Saved data entries ▸
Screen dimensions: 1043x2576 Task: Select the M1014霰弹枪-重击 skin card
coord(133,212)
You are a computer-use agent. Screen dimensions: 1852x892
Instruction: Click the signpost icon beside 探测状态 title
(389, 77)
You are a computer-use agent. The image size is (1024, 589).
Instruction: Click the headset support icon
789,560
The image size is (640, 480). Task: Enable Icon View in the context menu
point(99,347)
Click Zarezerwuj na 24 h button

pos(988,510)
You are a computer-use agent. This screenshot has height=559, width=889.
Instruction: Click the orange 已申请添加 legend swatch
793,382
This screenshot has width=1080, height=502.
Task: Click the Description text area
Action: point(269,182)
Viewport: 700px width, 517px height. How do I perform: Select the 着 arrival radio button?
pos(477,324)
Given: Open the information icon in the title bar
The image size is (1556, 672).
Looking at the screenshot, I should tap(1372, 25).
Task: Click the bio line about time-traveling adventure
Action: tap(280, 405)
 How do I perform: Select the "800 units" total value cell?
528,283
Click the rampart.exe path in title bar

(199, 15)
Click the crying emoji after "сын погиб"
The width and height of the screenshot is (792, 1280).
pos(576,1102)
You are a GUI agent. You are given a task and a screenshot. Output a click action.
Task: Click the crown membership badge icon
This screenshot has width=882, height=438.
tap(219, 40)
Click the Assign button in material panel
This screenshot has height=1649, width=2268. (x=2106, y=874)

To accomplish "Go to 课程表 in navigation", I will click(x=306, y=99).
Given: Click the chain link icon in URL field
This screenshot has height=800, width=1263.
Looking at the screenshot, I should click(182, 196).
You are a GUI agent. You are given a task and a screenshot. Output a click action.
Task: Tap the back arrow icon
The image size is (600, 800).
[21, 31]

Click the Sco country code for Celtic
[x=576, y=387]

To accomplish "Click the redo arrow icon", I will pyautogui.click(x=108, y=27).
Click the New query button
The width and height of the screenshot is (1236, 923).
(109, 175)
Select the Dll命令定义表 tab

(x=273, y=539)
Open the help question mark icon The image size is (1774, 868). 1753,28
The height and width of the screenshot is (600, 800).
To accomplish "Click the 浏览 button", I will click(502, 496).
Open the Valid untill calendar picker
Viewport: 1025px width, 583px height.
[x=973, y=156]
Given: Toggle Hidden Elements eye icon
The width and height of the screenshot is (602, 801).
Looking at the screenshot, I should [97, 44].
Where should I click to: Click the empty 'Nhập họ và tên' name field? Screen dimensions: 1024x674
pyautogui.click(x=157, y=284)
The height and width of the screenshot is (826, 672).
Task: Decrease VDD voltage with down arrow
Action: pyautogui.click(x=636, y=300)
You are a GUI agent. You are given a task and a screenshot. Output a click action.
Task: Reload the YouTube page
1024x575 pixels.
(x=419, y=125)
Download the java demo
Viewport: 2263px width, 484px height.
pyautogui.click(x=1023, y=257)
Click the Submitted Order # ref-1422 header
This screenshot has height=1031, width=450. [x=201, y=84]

Problem details ▸ Transcribe the data in full, keeping every detail.

Expected answer ▸
Screen dimensions: 1043x2576 Task: Select the M1014霰弹枪-重击 skin card
coord(133,212)
You are a computer-use agent. Screen dimensions: 1852x892
Instruction: Click the signpost icon beside 探测状态 title
(389, 77)
You are a computer-use agent. The image size is (1024, 589).
Instruction: Click the headset support icon
789,560
The image size is (640, 480). Task: Enable Icon View in the context menu
point(99,347)
Click Zarezerwuj na 24 h button

pos(988,510)
You are a computer-use agent. This screenshot has height=559, width=889.
Instruction: Click the orange 已申请添加 legend swatch
793,382
This screenshot has width=1080, height=502.
Task: Click the Description text area
Action: point(269,182)
Viewport: 700px width, 517px height. How do I perform: Select the 着 arrival radio button?
pos(477,324)
Given: Open the information icon in the title bar
The image size is (1556, 672).
Looking at the screenshot, I should tap(1372, 25).
Task: Click the bio line about time-traveling adventure
Action: tap(280, 405)
 How do I perform: Select the "800 units" total value cell?
528,283
Click the rampart.exe path in title bar

(199, 15)
Click the crying emoji after "сын погиб"
The width and height of the screenshot is (792, 1280).
pos(576,1102)
You are a GUI agent. You are given a task and a screenshot. Output a click action.
Task: Click the crown membership badge icon
This screenshot has width=882, height=438.
tap(219, 40)
Click the Assign button in material panel
This screenshot has height=1649, width=2268. (x=2106, y=874)

To accomplish "Go to 课程表 in navigation", I will click(x=306, y=99).
Given: Click the chain link icon in URL field
This screenshot has height=800, width=1263.
Looking at the screenshot, I should click(182, 196).
You are a GUI agent. You are given a task and a screenshot. Output a click action.
Task: Tap the back arrow icon
The image size is (600, 800).
[21, 31]

Click the Sco country code for Celtic
[x=576, y=387]

To accomplish "Click the redo arrow icon", I will pyautogui.click(x=108, y=27).
Click the New query button
The width and height of the screenshot is (1236, 923).
(109, 175)
Select the Dll命令定义表 tab

(x=273, y=539)
Open the help question mark icon The image size is (1774, 868). 1753,28
The height and width of the screenshot is (600, 800).
To accomplish "Click the 浏览 button", I will click(502, 496).
Open the Valid untill calendar picker
Viewport: 1025px width, 583px height.
[x=973, y=156]
Given: Toggle Hidden Elements eye icon
The width and height of the screenshot is (602, 801).
Looking at the screenshot, I should [97, 44].
Where should I click to: Click the empty 'Nhập họ và tên' name field? Screen dimensions: 1024x674
pyautogui.click(x=157, y=284)
The height and width of the screenshot is (826, 672).
Task: Decrease VDD voltage with down arrow
Action: pyautogui.click(x=636, y=300)
You are a GUI agent. You are given a task and a screenshot. Output a click action.
Task: Reload the YouTube page
1024x575 pixels.
(x=419, y=125)
Download the java demo
Viewport: 2263px width, 484px height.
pyautogui.click(x=1023, y=257)
Click the Submitted Order # ref-1422 header
This screenshot has height=1031, width=450. [x=201, y=84]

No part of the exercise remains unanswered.